Main "logical" issue with it though is that it seems to ignore that things cost money, like where the evil AI is going to get the compute credits/GPUs/power bills to run itself.
But a reasonable real world analog would be industrial equipment, which definitely can kill you but we more or less have under control. Or cars, which we don't really have under control and just ignore it when they kill people because we like them so much, but they don't self-replicate and do run out of gas. Or human babies, which are self-replicating intelligences that can't be aligned but so far don't end the world.
> So's this. It's true; no system of rationalism can be correct because the real world isn't discrete, and none are better than this one, but also this one isn't correct. So you should not start a religion based on it.
I mean, nobody's actually done this. Honestly I hear more about Bayes' Theorem from rationality critics than rationalists. Do some people take it too far? Sure.
But also
> the real world isn't discrete
That's a strange objection. Our data channels are certainly discrete: a photon either hits your retina or it doesn't. Neurons firing or not is pretty discrete, physics is maybe discrete... I'd say reality being continuous is as much speculation as it being discrete is. At any rate, the problem of induction arises just as much in a discrete system as in a continuous one.
> Example: if someone comes to you and tries to make you believe in Russell's teapot, you should ignore them even though they might be right.
Sure, but you should do that because you have no evidence for Russell's Teapot. The history of human evolution and current AI revolution are at least evidence for the possibility of superhuman intelligence.

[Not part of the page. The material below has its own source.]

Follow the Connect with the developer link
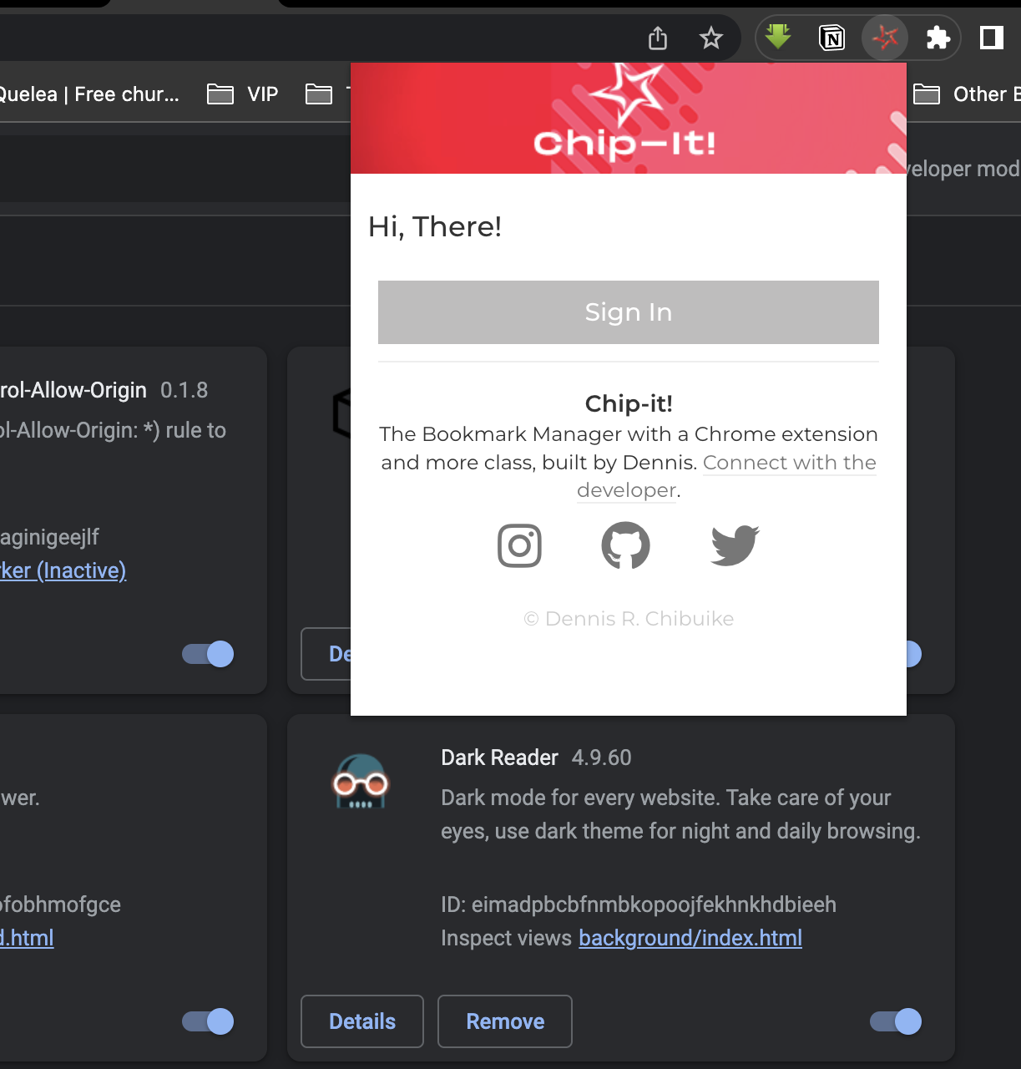Screen dimensions: 1021x1069 pos(790,462)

"A teapot in orbit around Jupiter? Don't be ridiculous!" is maybe the worst possible argument against Russell's Teapot. There are strong reasons why there cannot be a teapot there, and this argument touches upon none of them.

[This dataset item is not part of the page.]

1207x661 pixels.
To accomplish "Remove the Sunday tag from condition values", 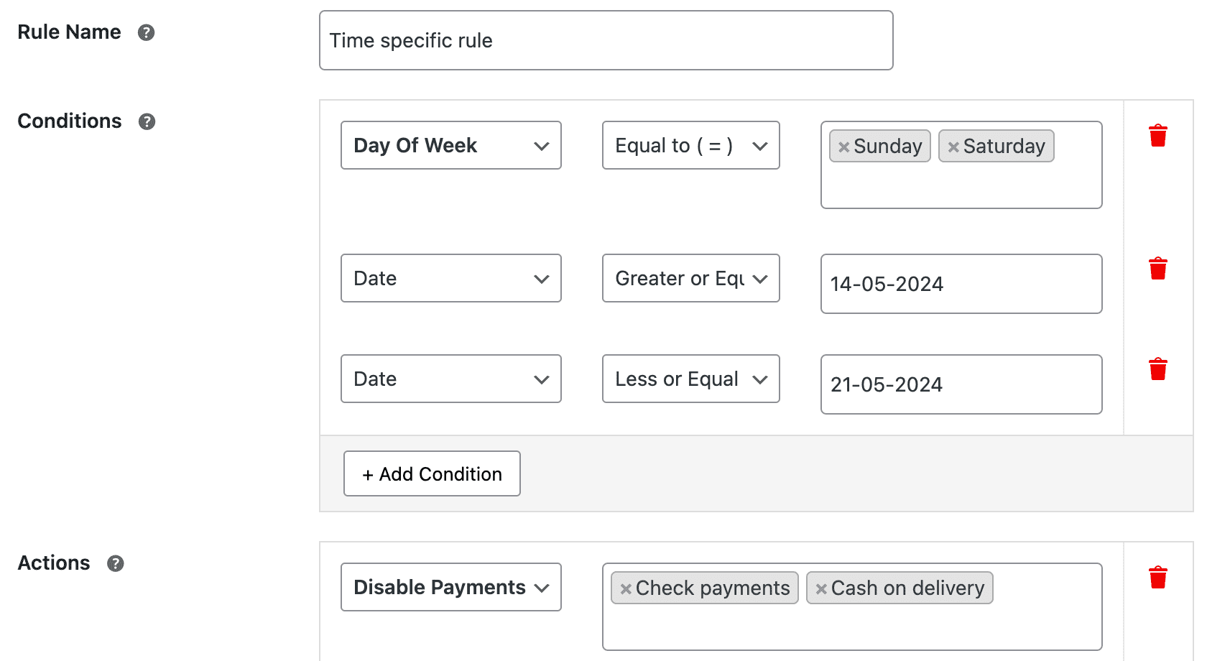I will coord(843,146).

If somebody comes to you with an argument that the British have started a secret space mission to Jupiter, and being British they'd probably taken a teapot along, then you will need to employ different arguments than if somebody asserted that the teapot just arose in orbit spontaneously. The catch-all argument about ridiculousness no longer works the same way. And hey, maybe you discover that the British did have a secret space program and a Jupiter cult in government. Proposing a logical argument creates points at which interacting with reality may change your mind. Scoffing and referring to science fiction gives you no such avenue.
> But a reasonable real world analog would be industrial equipment, which definitely can kill you but we more or less have under control. Or cars, which we don't really have under control and just ignore it when they kill people because we like them so much, but they don't self-replicate and do run out of gas. Or human babies, which are self-replicating intelligences that can't be aligned but so far don't end the world.
The thing is that reality really has no obligation to limit itself to what you consider reasonable threats. Was the asteroid that killed the dinosaurs a reasonable threat? It would have had zero precedents in their experience. Our notion of reasonableness is a heuristic built from experience, it's not a law. There's a famous term, "black swan", about failures of heuristics. But black swans are not "unknown unknowns"! No biologist would ever have said that black swans were impossible, even if they'd never seen nor heard of one. The problem of induction is not an excuse to give up on making predictions. If you know how animals work, the idea of a black swan is hardly out of context, and finding a black swan in the wild does not pose a problem for the field of biology. It is only common sense that is embarrassed by exceptions.